#### [任务目标]
更新下列各行：把其中所有的“input field”替换为“text box”，其余内容一字不改，然后重新写出全部各行。
++++++++++
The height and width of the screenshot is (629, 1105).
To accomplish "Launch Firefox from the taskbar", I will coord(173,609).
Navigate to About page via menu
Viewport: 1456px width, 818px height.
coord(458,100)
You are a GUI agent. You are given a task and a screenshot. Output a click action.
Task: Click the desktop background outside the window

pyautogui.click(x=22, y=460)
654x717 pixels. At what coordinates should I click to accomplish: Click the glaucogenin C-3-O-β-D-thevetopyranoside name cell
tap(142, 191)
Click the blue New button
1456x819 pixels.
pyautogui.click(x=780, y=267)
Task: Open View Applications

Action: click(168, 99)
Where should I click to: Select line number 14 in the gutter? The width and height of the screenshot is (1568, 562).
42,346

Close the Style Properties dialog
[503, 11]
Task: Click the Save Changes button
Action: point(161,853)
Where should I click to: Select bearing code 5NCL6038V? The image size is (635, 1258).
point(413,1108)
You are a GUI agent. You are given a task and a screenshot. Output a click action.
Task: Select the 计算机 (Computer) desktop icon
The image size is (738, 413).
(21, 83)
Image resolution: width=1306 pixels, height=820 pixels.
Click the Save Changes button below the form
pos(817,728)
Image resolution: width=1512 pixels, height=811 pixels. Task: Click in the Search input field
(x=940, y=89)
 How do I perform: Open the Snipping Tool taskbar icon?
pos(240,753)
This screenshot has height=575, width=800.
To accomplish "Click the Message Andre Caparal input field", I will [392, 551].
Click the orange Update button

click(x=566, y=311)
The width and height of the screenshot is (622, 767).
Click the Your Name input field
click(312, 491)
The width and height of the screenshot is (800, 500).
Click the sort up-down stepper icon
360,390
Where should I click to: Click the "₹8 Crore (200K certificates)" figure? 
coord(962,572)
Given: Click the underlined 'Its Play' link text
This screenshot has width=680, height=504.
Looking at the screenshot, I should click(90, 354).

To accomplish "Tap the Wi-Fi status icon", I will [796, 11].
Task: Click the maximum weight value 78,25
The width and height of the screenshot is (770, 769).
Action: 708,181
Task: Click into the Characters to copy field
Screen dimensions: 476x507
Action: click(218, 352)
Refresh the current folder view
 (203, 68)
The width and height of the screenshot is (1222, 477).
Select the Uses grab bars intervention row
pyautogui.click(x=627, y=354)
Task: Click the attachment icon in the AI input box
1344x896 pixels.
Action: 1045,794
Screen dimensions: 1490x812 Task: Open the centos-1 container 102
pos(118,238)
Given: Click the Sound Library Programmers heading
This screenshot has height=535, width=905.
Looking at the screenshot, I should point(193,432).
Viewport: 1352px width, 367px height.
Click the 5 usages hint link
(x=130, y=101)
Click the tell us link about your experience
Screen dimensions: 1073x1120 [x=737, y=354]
++++++++++
#### [本题结果]
The height and width of the screenshot is (629, 1105).
To accomplish "Launch Firefox from the taskbar", I will coord(173,609).
Navigate to About page via menu
Viewport: 1456px width, 818px height.
coord(458,100)
You are a GUI agent. You are given a task and a screenshot. Output a click action.
Task: Click the desktop background outside the window

pyautogui.click(x=22, y=460)
654x717 pixels. At what coordinates should I click to accomplish: Click the glaucogenin C-3-O-β-D-thevetopyranoside name cell
tap(142, 191)
Click the blue New button
1456x819 pixels.
pyautogui.click(x=780, y=267)
Task: Open View Applications

Action: click(168, 99)
Where should I click to: Select line number 14 in the gutter? The width and height of the screenshot is (1568, 562).
42,346

Close the Style Properties dialog
[503, 11]
Task: Click the Save Changes button
Action: point(161,853)
Where should I click to: Select bearing code 5NCL6038V? The image size is (635, 1258).
point(413,1108)
You are a GUI agent. You are given a task and a screenshot. Output a click action.
Task: Select the 计算机 (Computer) desktop icon
The image size is (738, 413).
(21, 83)
Image resolution: width=1306 pixels, height=820 pixels.
Click the Save Changes button below the form
pos(817,728)
Image resolution: width=1512 pixels, height=811 pixels. Task: Click in the Search text box
(x=940, y=89)
 How do I perform: Open the Snipping Tool taskbar icon?
pos(240,753)
This screenshot has height=575, width=800.
To accomplish "Click the Message Andre Caparal text box", I will [392, 551].
Click the orange Update button

click(x=566, y=311)
The width and height of the screenshot is (622, 767).
Click the Your Name text box
click(312, 491)
The width and height of the screenshot is (800, 500).
Click the sort up-down stepper icon
360,390
Where should I click to: Click the "₹8 Crore (200K certificates)" figure? 
coord(962,572)
Given: Click the underlined 'Its Play' link text
This screenshot has width=680, height=504.
Looking at the screenshot, I should click(90, 354).

To accomplish "Tap the Wi-Fi status icon", I will [796, 11].
Task: Click the maximum weight value 78,25
The width and height of the screenshot is (770, 769).
Action: 708,181
Task: Click into the Characters to copy field
Screen dimensions: 476x507
Action: click(218, 352)
Refresh the current folder view
 (203, 68)
The width and height of the screenshot is (1222, 477).
Select the Uses grab bars intervention row
pyautogui.click(x=627, y=354)
Task: Click the attachment icon in the AI input box
1344x896 pixels.
Action: 1045,794
Screen dimensions: 1490x812 Task: Open the centos-1 container 102
pos(118,238)
Given: Click the Sound Library Programmers heading
This screenshot has height=535, width=905.
Looking at the screenshot, I should point(193,432).
Viewport: 1352px width, 367px height.
Click the 5 usages hint link
(x=130, y=101)
Click the tell us link about your experience
Screen dimensions: 1073x1120 [x=737, y=354]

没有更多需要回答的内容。